- WORK TO COMPLETE: Copy the listing from the line with "585x600 pixels. Task: Pin" to the line with "point(93,289)", swapping "Power saver plan" for "High performance plan" and keeping everything else the same. Leave the pictures out of your copy.

- DATASET ENTRIES:
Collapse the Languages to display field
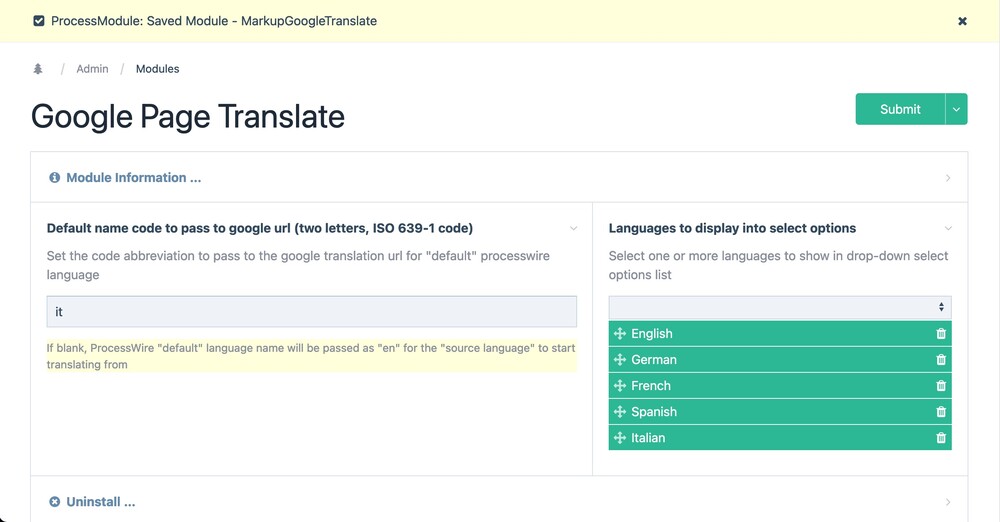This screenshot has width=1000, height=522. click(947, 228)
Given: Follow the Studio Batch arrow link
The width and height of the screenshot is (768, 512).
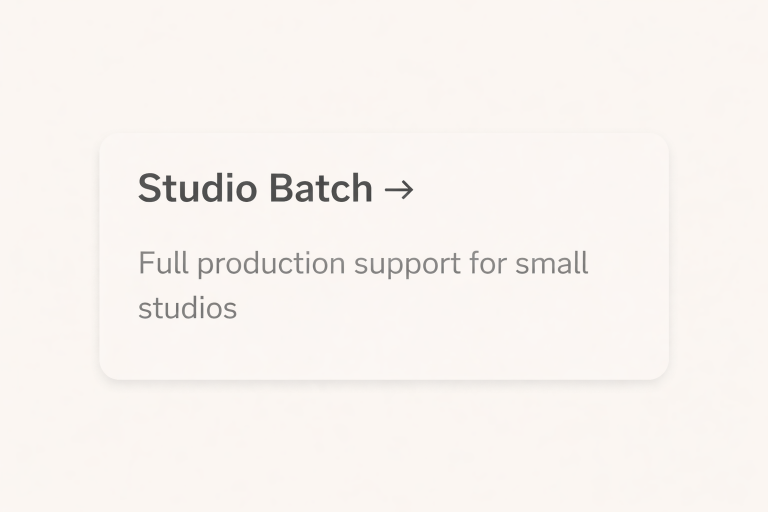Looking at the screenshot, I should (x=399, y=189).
--
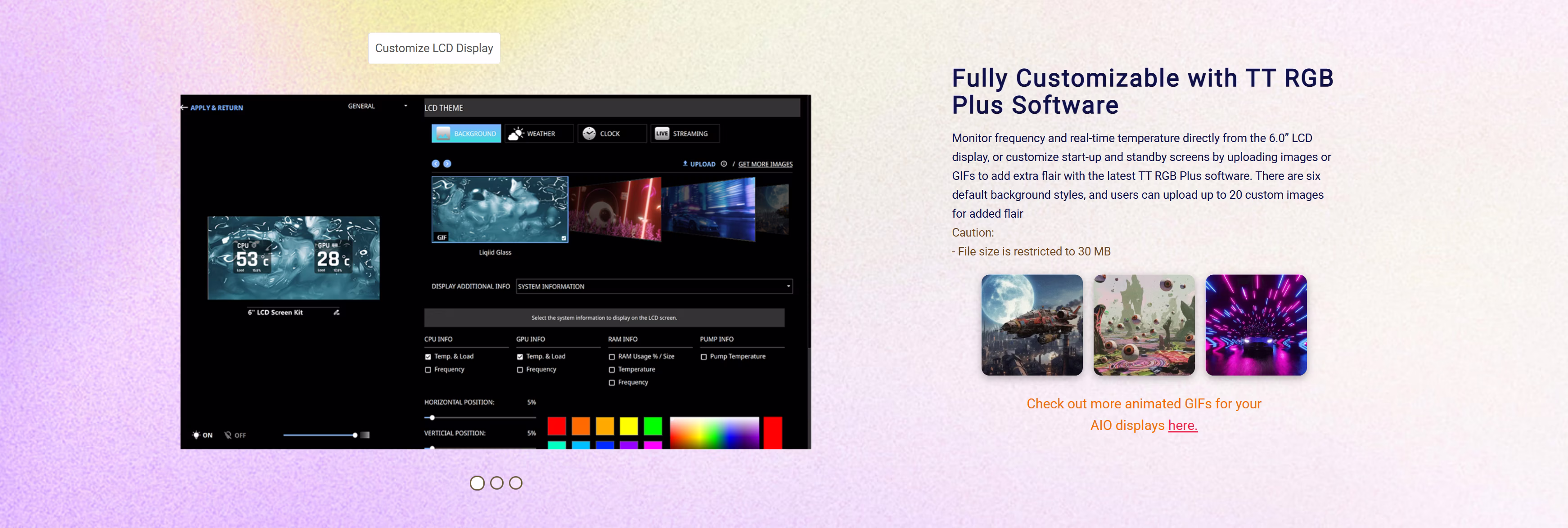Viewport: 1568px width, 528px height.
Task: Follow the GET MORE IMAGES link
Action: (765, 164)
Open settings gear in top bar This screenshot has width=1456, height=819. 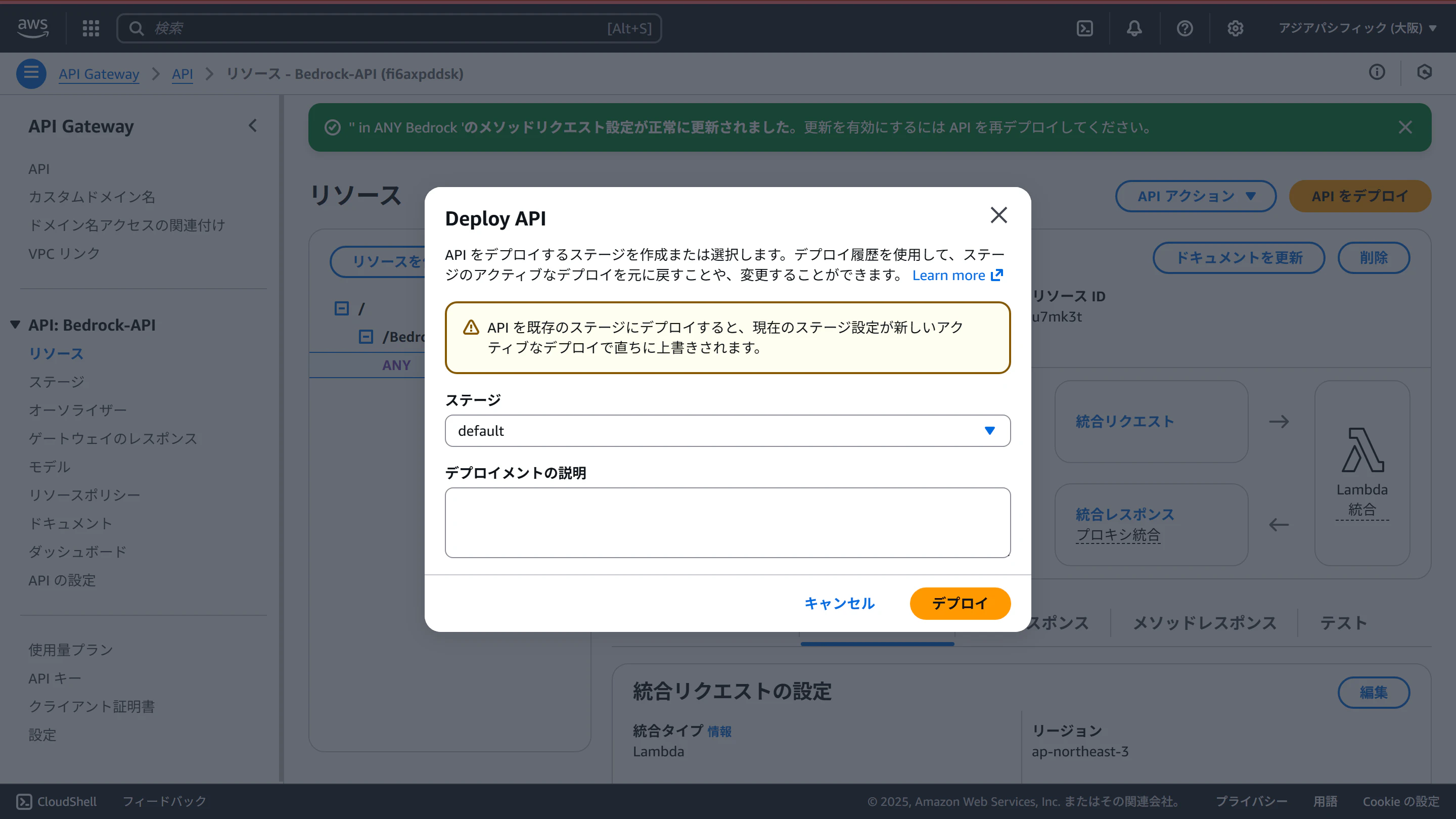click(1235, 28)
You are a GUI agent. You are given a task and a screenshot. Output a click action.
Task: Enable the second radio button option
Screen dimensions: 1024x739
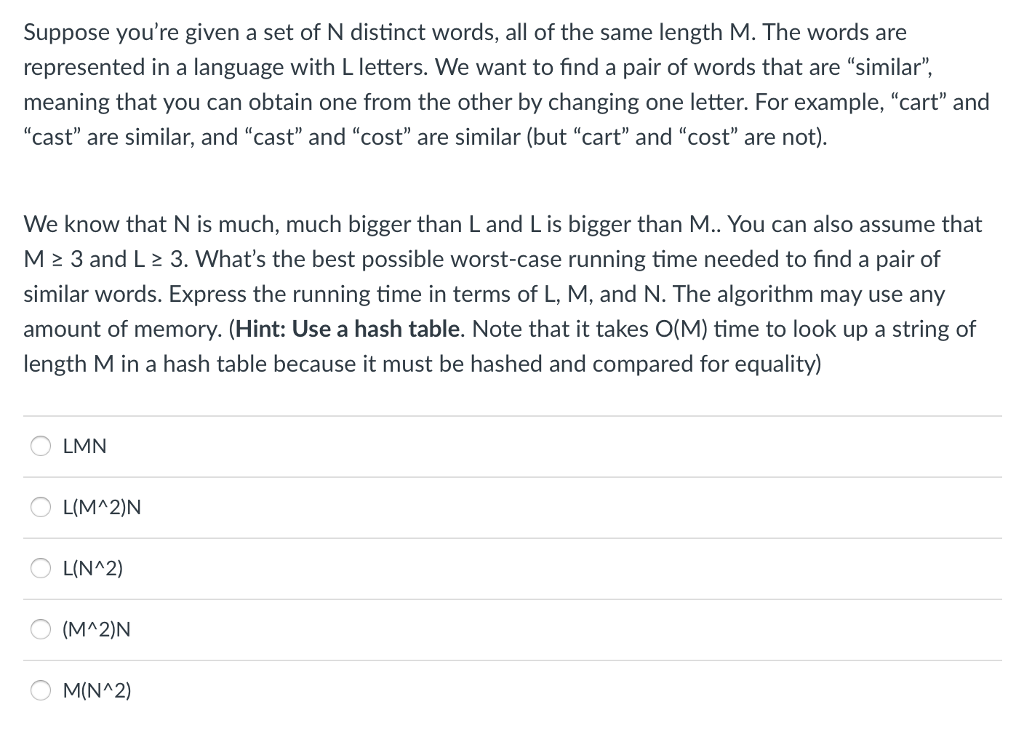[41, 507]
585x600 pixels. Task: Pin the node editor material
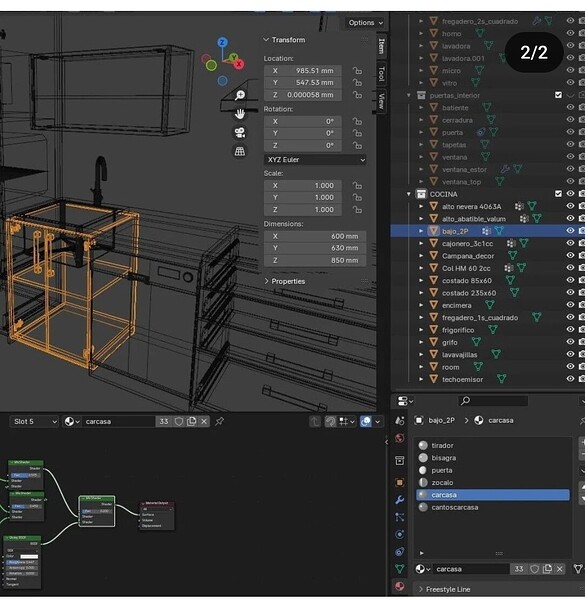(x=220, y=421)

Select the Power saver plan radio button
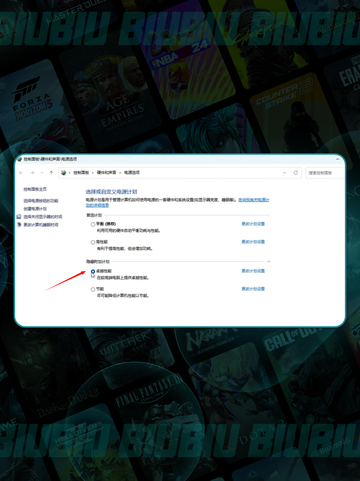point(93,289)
==
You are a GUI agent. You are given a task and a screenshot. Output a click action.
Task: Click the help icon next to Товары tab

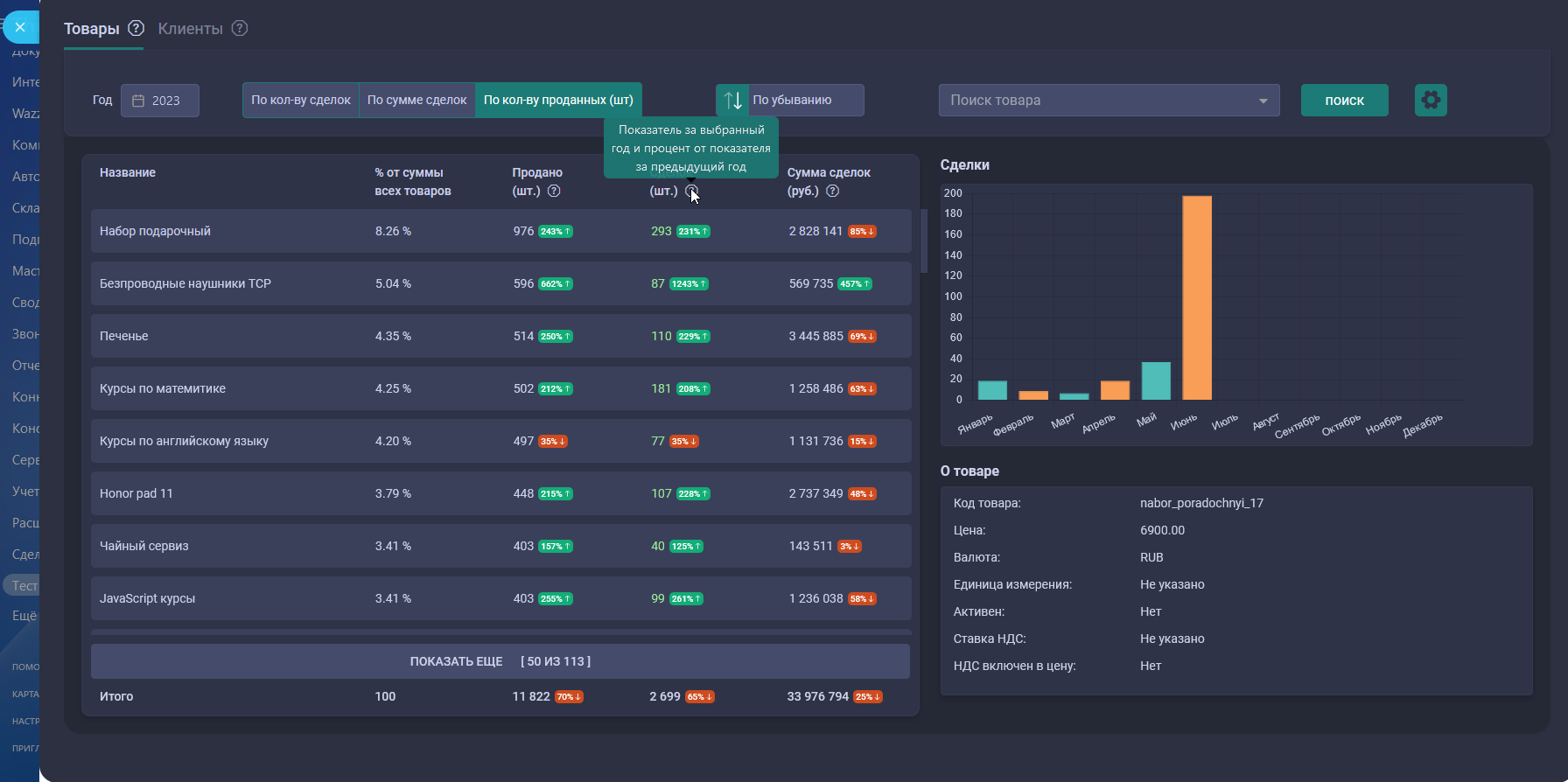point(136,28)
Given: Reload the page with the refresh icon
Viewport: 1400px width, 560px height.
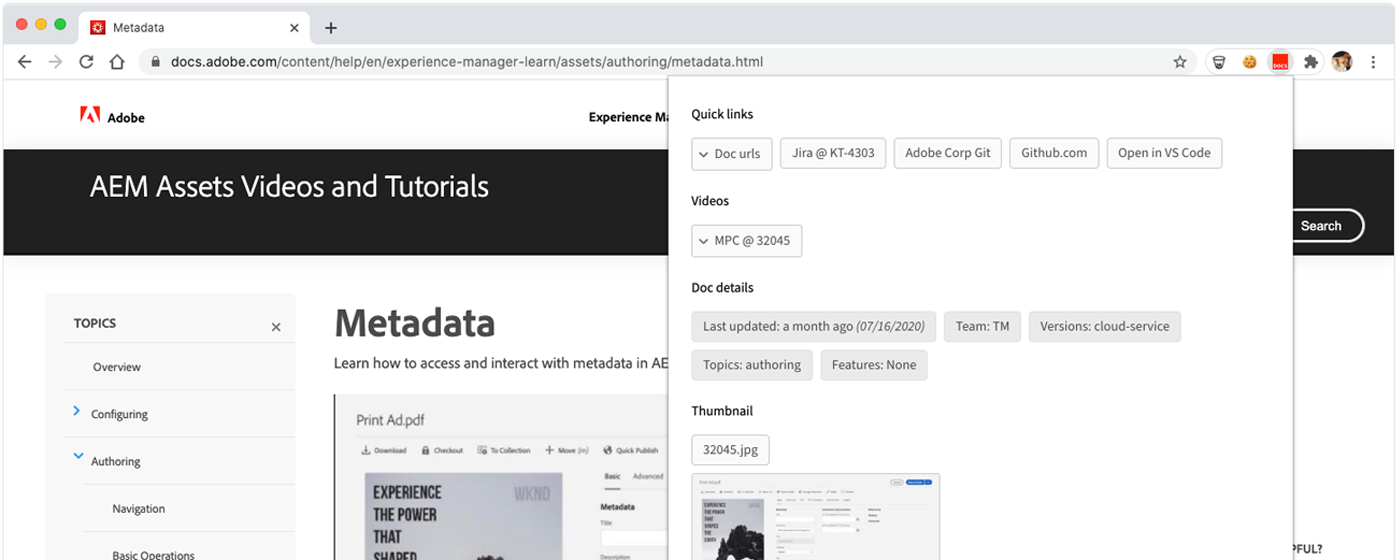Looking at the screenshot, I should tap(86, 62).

- WRITTEN ANSWER:
585x600 pixels. Task: Pin the node editor material
(x=220, y=421)

Select the High performance plan radio button
point(93,289)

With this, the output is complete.